Warm as a Thermal Nature

In English, we can talk about a person being hot, warm, neutral, cool, or cold. These have widely varied meanings, none of which apply to one’s thermal nature in Chinese medicine. So if you’re warm or hot, it doesn’t mean that you’re especially friendly or sexy.

However having a warm nature does make you more susceptible to problems that are aggravated by hot weather. When it comes to choosing an herbal formula, people with a hot or warm thermal nature can benefit from cold and cool herbs such as gypsum (shi gao) or rhubarb root (da huang). On the other hand, hot herbs such as baked ginger (gan jiang) or aconite root (zhi fu zi) can cause a hot person’s problems to get worse.

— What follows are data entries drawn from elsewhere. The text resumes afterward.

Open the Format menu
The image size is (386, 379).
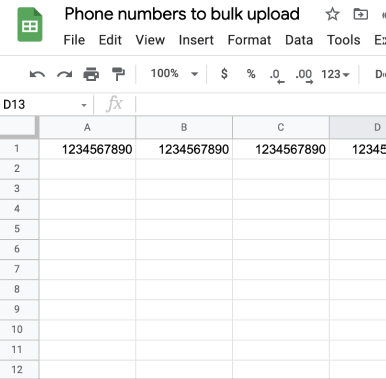249,40
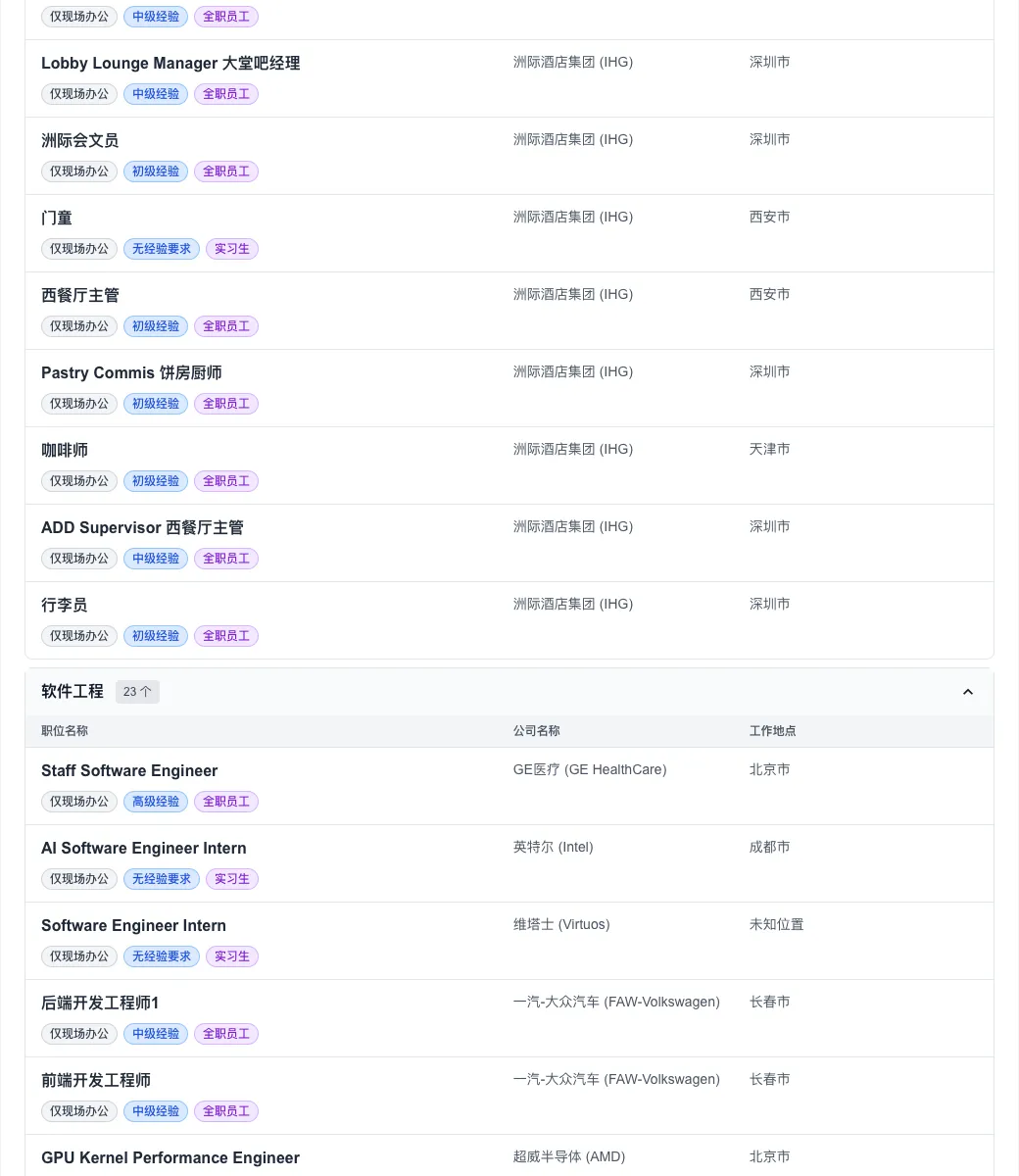Collapse the 软件工程 section chevron

coord(967,692)
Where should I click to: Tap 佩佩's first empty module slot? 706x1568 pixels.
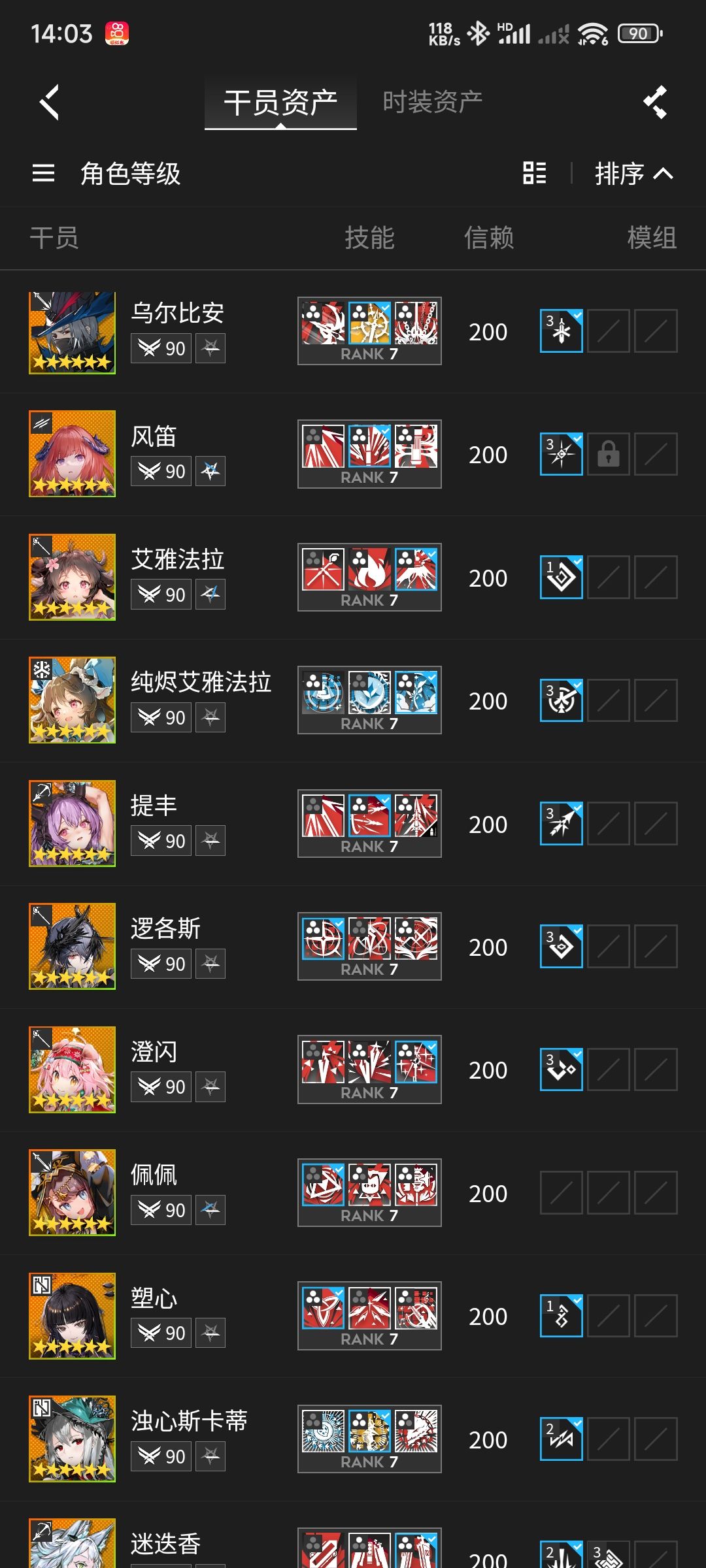click(x=562, y=1192)
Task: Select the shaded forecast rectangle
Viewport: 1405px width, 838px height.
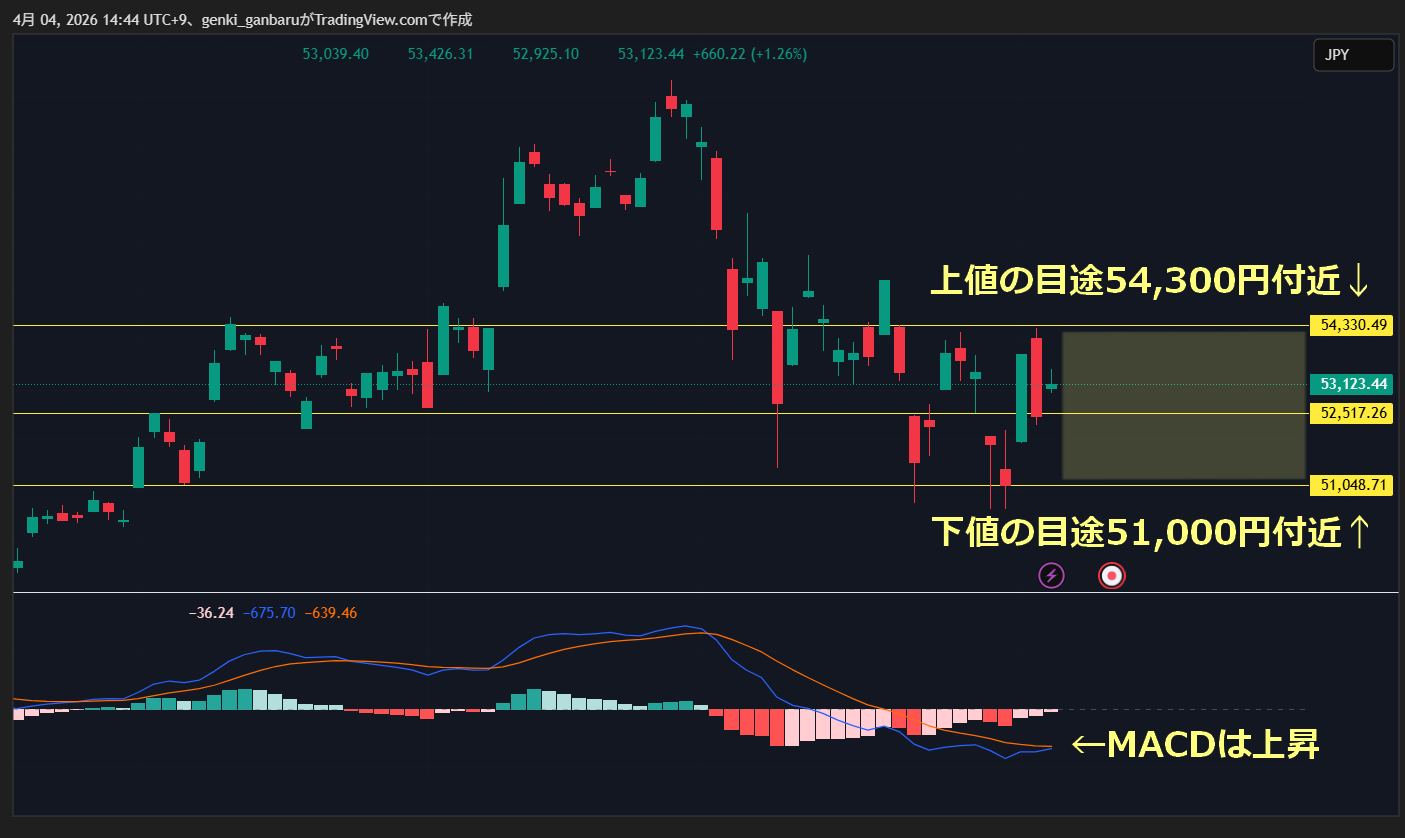Action: click(x=1183, y=405)
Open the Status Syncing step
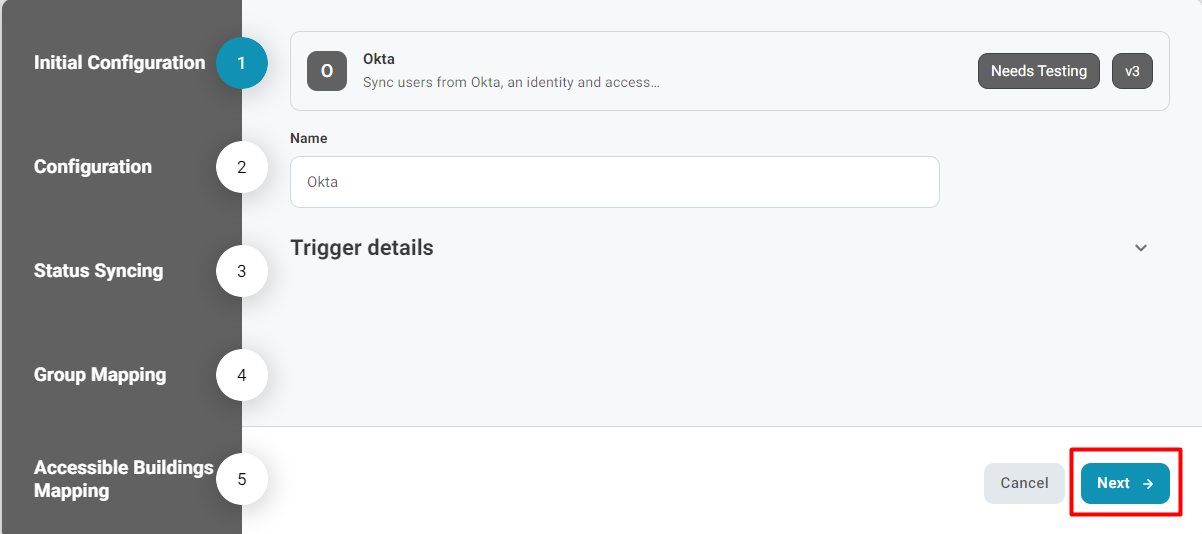1202x534 pixels. 98,270
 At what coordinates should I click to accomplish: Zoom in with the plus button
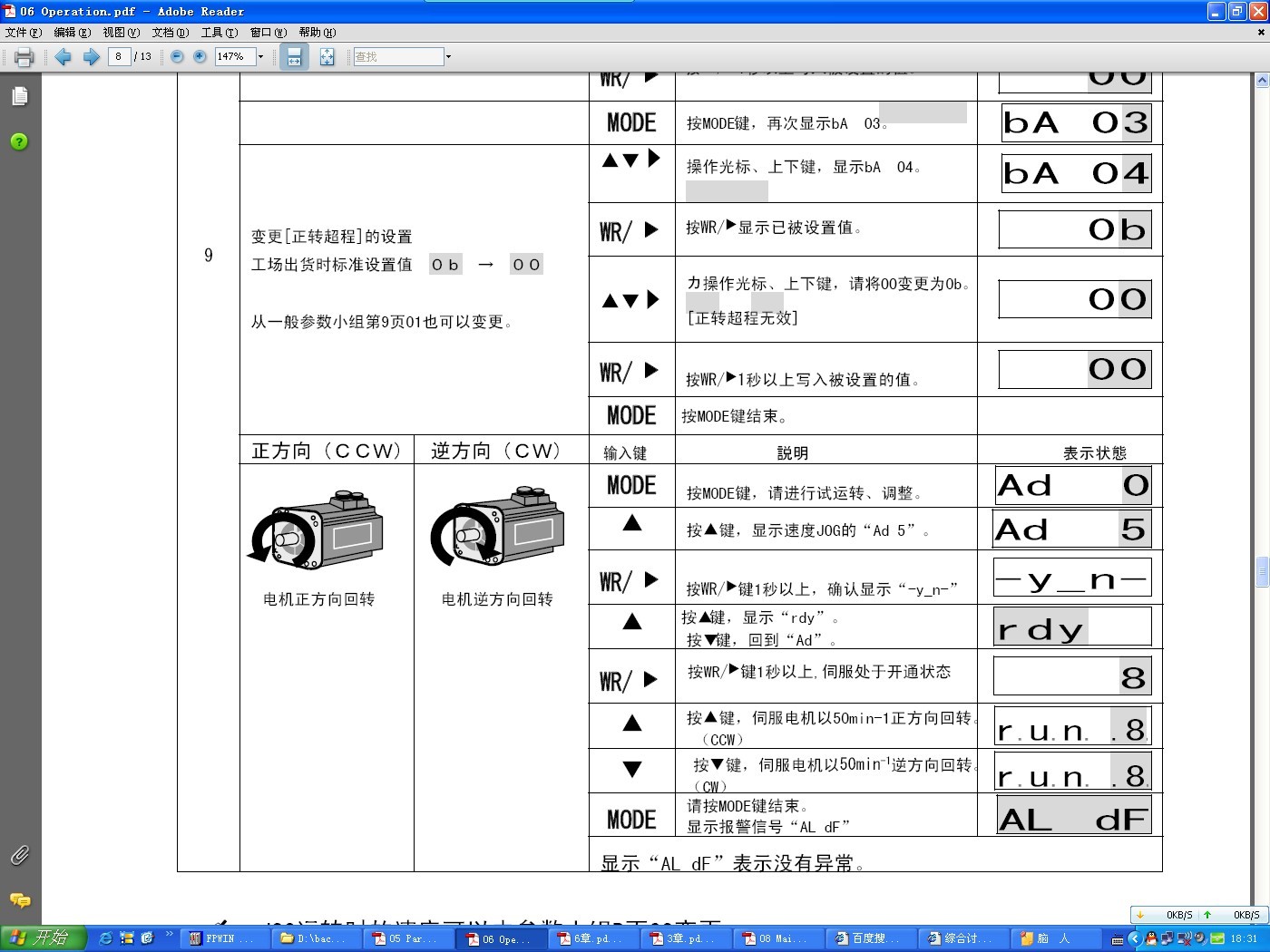coord(200,57)
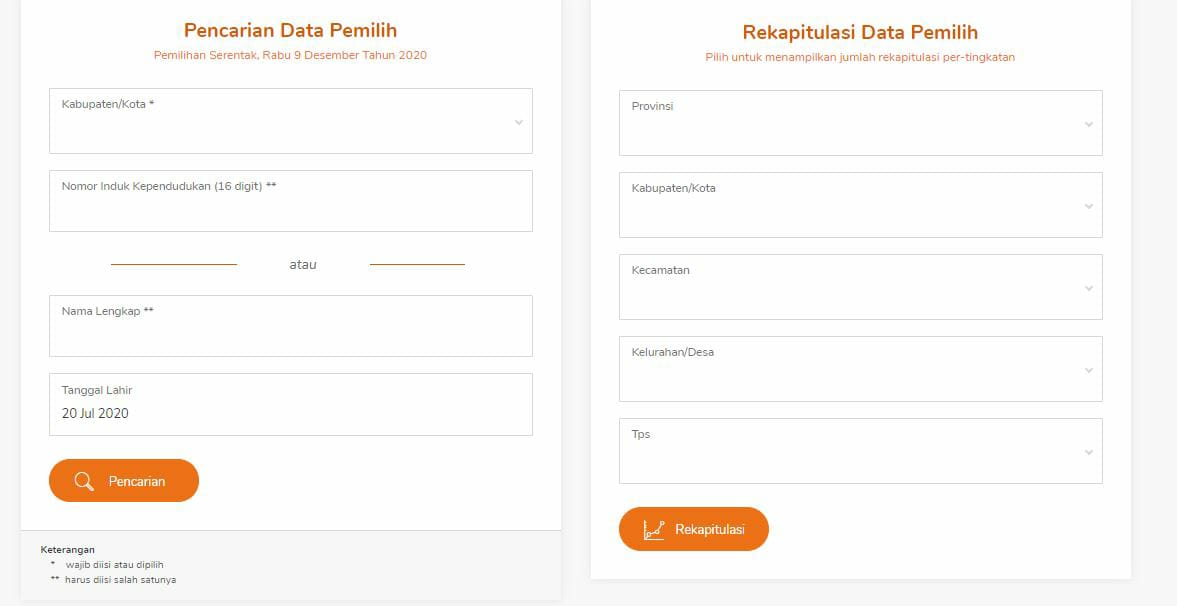
Task: Click the chevron arrow in the Kelurahan/Desa field
Action: coord(1088,370)
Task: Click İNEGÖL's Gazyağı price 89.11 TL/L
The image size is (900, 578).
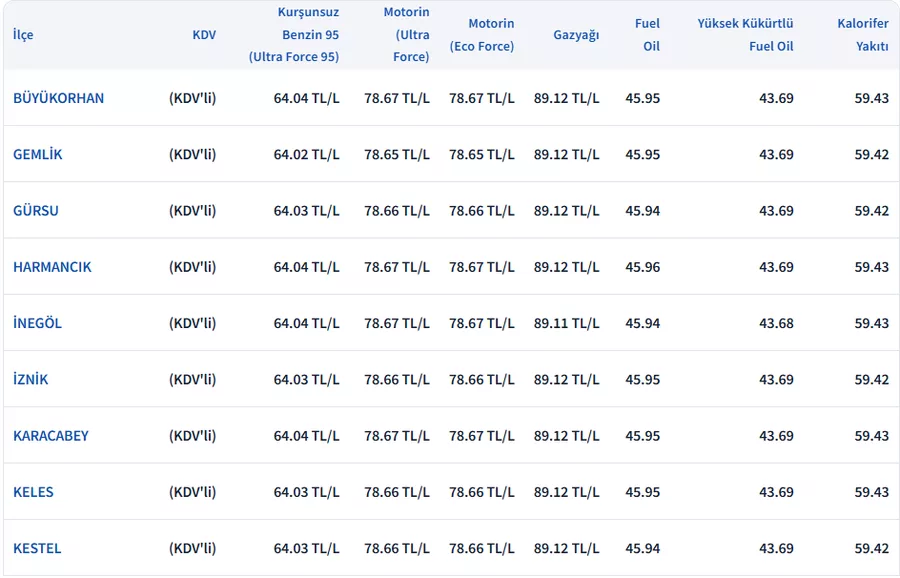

So, if you’re looking for an herbal formula to address long-standing chronic conditions that run in your family (thermal natures can be somewhat hereditary) then you’ll want to pay special attention to the recommended body temperatures.

However, if you’re hoping to address something more acute that hasn’t been around for long such as the common cold or other cold condition, it is okay to take warm formulas, but not for any longer than is absolutely needed to address the health concern.